Radioactive ion production

The ISOL-France collaboration is involved in two national facilities dedicated to the production of radioactive ion beams (RIBs), which are GANIL (SPIRAL1, SPIRAL2-S3), ALTO.

GANIL-SPIRAL1

SPIRAL1 is a facility dedicated to the production of radioactive ions at GANIL using the Isotope Separation On-Line (ISOL) method. At the core of the facility is a Target Ion Source System  that couples a graphite fragmentation target to an ion source. The GANIL accelerator complex provides a large range of primary beams to the SPIRAL1 facility from 12C to 238U, with energy ranging from few MeV to 95 AMeV. The targets are graphite based and new materials are being studied. Four ion sources have been developed so far: Nanogan (for gaseous species), FEBIAD (for condensable), MonoNaKe (for alkaline) and TULIP (for proton rich isotopes). With the CIME cyclotron, RIBs can be post-accelerated up to 25 AMeV. Low energybeams will be sent to the DESIR facility, where they can be further purified before being sent to the experimental setups.

GANIL-SPIRAL2/S3

The superconducting linear accelerator of SPIRAL2 in GANIL provides very high intensities of stable heavy-ion beams. The Super Separator Spectrometer (S3) facility has been developed in the framework of the SPIRAL2 project to exploit these beams for the production of exotic nuclei by fusion-evaporation reactions and subsequent separation in the spectrometer. The main areas of focus for the production of RIBs fit into two broad categories:

  1.  Heavy and Super-Heavy Elements (SHE):  decay spectroscopy and determination of ground-state/isomeric-state properties, depending on production rate.
  2. Neutron-deficient nuclei close to the proton drip-line, in particular in the N=Z region of the nuclear chart.

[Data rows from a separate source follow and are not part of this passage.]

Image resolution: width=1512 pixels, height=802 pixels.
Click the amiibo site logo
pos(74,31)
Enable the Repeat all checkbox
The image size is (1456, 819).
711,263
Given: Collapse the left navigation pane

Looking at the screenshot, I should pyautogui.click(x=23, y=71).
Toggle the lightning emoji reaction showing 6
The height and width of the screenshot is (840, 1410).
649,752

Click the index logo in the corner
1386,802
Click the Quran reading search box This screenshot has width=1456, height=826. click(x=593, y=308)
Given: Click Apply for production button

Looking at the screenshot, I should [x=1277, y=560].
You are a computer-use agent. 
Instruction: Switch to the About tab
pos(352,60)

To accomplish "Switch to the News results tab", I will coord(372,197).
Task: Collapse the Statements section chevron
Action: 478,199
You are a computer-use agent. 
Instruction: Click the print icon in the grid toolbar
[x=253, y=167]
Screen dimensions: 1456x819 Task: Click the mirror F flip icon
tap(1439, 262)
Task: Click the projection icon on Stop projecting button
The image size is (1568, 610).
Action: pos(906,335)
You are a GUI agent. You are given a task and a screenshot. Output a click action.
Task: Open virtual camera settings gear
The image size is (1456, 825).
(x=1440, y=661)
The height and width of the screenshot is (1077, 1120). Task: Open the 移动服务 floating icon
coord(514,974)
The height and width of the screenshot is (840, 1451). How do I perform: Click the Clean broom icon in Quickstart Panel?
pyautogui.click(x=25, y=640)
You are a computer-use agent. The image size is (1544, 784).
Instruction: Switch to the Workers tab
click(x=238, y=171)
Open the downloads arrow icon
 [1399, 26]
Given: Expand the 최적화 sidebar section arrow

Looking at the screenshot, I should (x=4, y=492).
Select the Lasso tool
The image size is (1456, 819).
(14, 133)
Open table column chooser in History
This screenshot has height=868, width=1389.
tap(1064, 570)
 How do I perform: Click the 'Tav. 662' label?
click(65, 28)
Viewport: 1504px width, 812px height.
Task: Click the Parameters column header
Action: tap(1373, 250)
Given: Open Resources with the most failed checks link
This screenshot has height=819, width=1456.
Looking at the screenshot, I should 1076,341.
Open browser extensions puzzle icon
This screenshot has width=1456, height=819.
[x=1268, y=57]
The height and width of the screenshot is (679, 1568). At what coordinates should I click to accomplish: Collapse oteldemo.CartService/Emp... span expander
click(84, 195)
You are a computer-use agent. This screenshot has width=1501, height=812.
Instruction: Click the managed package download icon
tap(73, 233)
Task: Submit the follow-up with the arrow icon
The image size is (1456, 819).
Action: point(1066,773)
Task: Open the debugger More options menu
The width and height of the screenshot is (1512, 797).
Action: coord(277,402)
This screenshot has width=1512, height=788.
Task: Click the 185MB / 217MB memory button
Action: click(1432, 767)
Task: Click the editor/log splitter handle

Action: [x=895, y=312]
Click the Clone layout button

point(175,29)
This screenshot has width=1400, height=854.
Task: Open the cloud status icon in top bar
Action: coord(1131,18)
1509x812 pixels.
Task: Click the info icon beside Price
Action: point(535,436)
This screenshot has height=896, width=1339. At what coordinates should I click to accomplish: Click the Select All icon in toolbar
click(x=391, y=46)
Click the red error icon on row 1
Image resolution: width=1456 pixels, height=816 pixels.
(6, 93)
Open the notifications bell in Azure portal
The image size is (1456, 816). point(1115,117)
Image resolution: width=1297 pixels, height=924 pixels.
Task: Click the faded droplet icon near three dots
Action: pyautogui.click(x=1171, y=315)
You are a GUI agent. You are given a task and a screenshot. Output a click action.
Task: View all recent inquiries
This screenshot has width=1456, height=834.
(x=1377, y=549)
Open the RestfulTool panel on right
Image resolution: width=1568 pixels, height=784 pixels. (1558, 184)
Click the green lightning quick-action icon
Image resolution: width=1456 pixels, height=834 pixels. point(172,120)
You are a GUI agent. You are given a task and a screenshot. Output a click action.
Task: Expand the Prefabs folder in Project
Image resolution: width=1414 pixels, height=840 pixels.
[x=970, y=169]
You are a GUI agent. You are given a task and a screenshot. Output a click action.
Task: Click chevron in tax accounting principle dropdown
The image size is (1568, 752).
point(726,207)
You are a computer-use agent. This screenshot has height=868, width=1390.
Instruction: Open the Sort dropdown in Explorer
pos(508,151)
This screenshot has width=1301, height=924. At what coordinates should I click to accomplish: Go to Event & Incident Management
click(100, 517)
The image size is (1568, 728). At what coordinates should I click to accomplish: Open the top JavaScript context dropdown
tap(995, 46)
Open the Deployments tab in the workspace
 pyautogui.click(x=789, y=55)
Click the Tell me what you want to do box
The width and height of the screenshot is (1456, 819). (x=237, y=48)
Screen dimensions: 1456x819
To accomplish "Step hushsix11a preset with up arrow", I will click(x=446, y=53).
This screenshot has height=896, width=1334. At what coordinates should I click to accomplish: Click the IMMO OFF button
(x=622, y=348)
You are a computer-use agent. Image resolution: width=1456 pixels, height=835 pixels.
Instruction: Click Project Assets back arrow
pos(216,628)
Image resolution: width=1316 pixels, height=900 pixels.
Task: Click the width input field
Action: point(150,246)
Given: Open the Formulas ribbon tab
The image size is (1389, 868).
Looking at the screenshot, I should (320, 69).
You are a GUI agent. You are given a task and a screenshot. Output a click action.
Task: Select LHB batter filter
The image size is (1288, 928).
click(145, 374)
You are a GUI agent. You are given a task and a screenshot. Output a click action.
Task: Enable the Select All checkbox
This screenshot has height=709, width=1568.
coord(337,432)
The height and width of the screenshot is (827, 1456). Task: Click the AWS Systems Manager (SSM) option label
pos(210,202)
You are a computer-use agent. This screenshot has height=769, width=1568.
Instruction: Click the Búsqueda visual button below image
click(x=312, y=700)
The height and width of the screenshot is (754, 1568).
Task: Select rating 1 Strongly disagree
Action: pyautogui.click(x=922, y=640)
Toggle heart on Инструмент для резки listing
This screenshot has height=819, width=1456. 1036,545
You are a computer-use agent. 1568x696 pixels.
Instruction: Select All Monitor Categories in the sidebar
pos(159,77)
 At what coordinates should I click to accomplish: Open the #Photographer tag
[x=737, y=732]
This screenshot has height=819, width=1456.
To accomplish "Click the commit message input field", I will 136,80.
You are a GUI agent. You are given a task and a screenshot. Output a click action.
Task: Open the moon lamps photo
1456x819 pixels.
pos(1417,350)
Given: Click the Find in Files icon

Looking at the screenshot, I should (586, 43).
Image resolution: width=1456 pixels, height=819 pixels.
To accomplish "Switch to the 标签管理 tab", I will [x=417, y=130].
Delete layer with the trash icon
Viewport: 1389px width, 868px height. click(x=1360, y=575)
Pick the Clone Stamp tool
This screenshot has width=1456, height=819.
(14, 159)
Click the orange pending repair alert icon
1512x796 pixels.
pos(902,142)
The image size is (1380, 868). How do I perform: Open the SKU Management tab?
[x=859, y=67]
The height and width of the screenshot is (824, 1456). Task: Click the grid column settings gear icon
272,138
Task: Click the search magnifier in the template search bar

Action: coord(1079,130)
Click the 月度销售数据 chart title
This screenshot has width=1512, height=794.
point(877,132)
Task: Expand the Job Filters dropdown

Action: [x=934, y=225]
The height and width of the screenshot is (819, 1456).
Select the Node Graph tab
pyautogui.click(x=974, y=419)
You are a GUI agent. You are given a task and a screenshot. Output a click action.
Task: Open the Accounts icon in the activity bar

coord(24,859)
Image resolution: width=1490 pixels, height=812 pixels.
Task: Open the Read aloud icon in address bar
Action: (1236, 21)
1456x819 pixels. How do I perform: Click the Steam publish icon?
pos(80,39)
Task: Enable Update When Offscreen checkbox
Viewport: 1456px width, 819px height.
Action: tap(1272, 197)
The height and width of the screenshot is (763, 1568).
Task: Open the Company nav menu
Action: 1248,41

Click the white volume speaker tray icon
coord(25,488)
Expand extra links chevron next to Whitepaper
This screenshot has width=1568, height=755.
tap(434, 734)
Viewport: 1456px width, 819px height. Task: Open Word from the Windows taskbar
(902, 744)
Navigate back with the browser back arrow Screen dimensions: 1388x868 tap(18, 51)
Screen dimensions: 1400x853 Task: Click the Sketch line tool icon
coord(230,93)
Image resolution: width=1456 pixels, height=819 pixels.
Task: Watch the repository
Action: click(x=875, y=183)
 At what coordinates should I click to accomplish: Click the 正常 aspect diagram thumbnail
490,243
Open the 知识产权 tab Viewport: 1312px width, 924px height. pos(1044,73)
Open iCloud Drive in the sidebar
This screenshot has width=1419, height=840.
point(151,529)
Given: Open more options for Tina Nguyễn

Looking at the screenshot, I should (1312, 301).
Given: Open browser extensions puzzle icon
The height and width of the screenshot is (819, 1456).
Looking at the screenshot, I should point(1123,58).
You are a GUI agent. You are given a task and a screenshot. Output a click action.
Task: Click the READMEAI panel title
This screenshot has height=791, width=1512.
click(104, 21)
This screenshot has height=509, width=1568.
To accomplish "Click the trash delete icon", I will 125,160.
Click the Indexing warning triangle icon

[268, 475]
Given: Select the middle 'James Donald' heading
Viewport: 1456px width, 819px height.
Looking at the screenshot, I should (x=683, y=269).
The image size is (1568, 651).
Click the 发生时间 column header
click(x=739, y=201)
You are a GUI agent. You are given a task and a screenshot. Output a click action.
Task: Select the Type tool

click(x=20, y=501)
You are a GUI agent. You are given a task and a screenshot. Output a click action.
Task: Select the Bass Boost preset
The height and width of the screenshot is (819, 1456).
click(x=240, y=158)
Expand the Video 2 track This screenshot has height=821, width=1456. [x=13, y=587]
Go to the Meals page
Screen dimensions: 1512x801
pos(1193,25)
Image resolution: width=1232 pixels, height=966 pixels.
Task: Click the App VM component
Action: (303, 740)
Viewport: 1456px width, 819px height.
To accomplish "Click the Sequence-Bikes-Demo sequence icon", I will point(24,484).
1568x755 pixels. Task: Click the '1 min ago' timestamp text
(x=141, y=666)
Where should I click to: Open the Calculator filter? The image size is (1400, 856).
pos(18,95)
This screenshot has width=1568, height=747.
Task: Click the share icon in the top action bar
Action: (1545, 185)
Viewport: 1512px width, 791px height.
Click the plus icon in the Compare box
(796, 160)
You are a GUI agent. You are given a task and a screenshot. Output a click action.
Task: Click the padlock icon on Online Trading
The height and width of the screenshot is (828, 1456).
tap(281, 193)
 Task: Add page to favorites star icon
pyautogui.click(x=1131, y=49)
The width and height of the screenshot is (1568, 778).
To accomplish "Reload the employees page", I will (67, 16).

Although essentially an in-flight facility, S3 coupled to its Low Energy Branch (S3-LEB) will provide low-energy beams after stopping in a gas catcher. These beams will be studied by low-energy techniques either at S3-LEB or DESIR.

The production yields at GANIL are available here.

ALTO:

The ALTO (“Accélérateur Linéaire et Tandem d’Orsay”) research platform at the IJCLab is a two-accelerator facility. The first one is the 15 MeV tandem, which can accelerate ions from proton to gold, as well as clusters and molecules. In addition, the source LICORNE produces intense, kinematically focused, quasi-monoenergetic beams of neutrons between the energies of 0.5 and 4 MeV. The neutron production is achieved using the primary beams of 7Li, produced by the Tandem, which results in secondary beams of kinematically focused neutrons when bombarding the hydrogen gas target of the LICORNE. The second is a linear accelerator  of electrons up to 50 MeV, producing neutron-rich radioactive beams by photo-fission in a Uranium carbide target . The beams of interest are especially neutrons rich nuclei close to the shell closures 𝑁 = 50 and 𝑁 = 82. The fission fragments are ionized using different techniques: MK5 plasma, resonant laser ionization, or surface ionization . These beams are then mass separated   and distributed to different RIB setups of the Low Energy Branch (ALTO-LEB). RIALTO is the laser ion source of ALTO . It aims at producing pure radioactive ion beams using resonance laser ionization, to be delivered to various  setups of the ALTO-LEB facility. The laser room is equipped with three Nd:YAG lasers operating at 10 kHz, pumping three dye lasers, with their doubling and tripling units to achieve two- and three-step ionization schemes. To test ionization schemes for different elements, an online test bench is available at RIALTO, equipped with an Atomic Beam Unit (ABU), which is used to determine the optimal operating parameters necessary for online operation with radioactive beams.